As mentioned prior, for those close to somebody being rattled by addiction, do understand that it is a disease and not a choice. Nobody wakes up constantly wanting to make poor decision after the next because they feel it’s what they were put on this planet to do. The disease takes their mind hostage, putting their alcoholic thinking at the forefront before everything. In this instance, it shows up as opioid addiction.
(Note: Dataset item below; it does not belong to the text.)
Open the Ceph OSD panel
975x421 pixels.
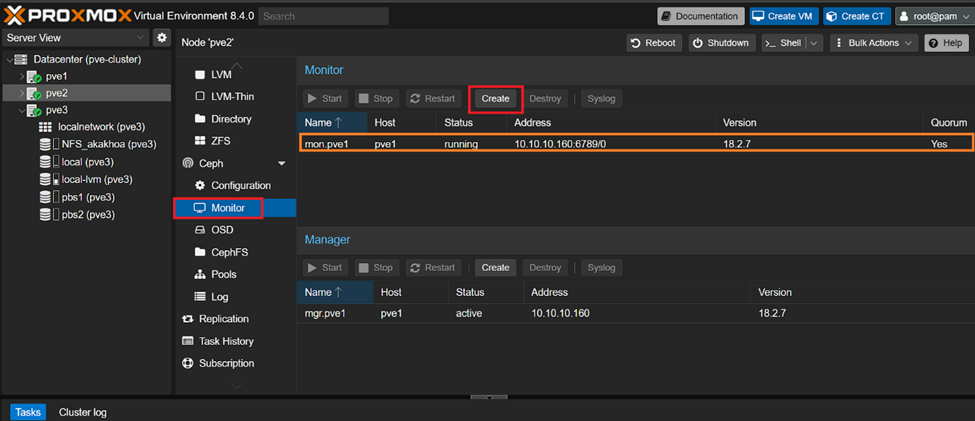click(x=222, y=230)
Opioids are the duct tape of the pharmaceutical world. They only last for so long before they create even more issues like drug withdrawal, addiction, or any of the other side effects that begin to occur(obviously with death being the end of the road). Some of the public enemies seen causing lights to flicker out include:

  • Heroin
  • Fentanyl
  • Carfentanil
  • Morphine
  • Dilaudid
  • Oxycontin/Oxycodone

Of those, we see Fentanyl often being the catalyst in coroner’s reports, but of course isn’t limited to. Unfortunately fentanyl is often abused for its euphoric properties and can be found on the streets in many places. Fentanyl has often been viewed at as a father or rival to that of morphine or heroin. It’s stronger in the majority of cases than most other forms of opioids. Some records show that the dangers of fentanyl are 50 to 100 times stronger to that of morphine. In fact, in a lot of cases dealers will cut their heroin with fentanyl just to make their product that much stronger. All it takes is just the mere amount of 2-3 milligrams for a fatal overdose to occur. Let that sink in. That should give a pretty decent idea of its potency and how intervening during an opioid overdose could be existentially profitable.

Recognizing Opioid Overdose

The reality of the opioid epidemic is that it affects everybody differently. Some dip their toes in and walk away, many many others wind up becoming an overdosing statistic drawing their last breaths at the mercy of the synthetic opiate. It’s best not to even play with the fire to find out.

However, easier said than done to the mind of alcoholic thinking. When opioid overdose seems to be occurring, there is only so much time to act before life fatally disappears. There is not time to debate for cardiac arrest and respiratory failure inch closer every second that is not acted upon. If there is a slight inclination that something is wrong, there probably is. Varying from individual to individual, signs of an opioid overdose will always look similar:

  • Shallow breathing/Not breathing at all
  • Blue lips, fingertips, or toes
  • Severe disorientation
  • No response/inability to be awoke
  • Snoring/Gurgling sounds

Intervention

So the time is now. Having checked their responsiveness and feeling something amiss, without hesitation picking up a phone and dialing 911 should be the next move. Having done this ensures that professional help is on the way to access the situation. There may be instances where an EMT is not needed, but that’s not up to us. A person’s life is not something to dilly dally about.

After emergency medics are dispatched, performing CPR/Rescue breathing is recommended. More times than not, the need for intervening during an opioid overdose comes from respiratory failure commencing. Next, if the option is available, hitting the individual with Narcan is the call. Narcan(Naloxone) is a life-saving drug that reverses the depressing effects of opiates on the central nervous system. Naloxone kits are available in two forms: intranasal and injectable. If in active addiction or knowing somebody in active addiction, keeping Narcan close by at all times is a wise move.

If such a mishap is to transpire, one crucial take away from this should be to not let fear override proper decision making. Opioid overdose deaths frequently take place because a person was hesitant to call an ambulance due to fear of police involvement or panicking and not knowing what to do. 20 states and Washington, D.C. have enacted Good Samaritan Laws to encourage seeking medical help. The Good Samaritan Laws provide limited immunity for minor substance violations, paraphernalia, and/or being under the influence at the time of the medical emergency. Saving lives is more important than busting them. Without the threat of legal retribution, nobody should feel apprehensive when it comes to intervening during an opioid overdose.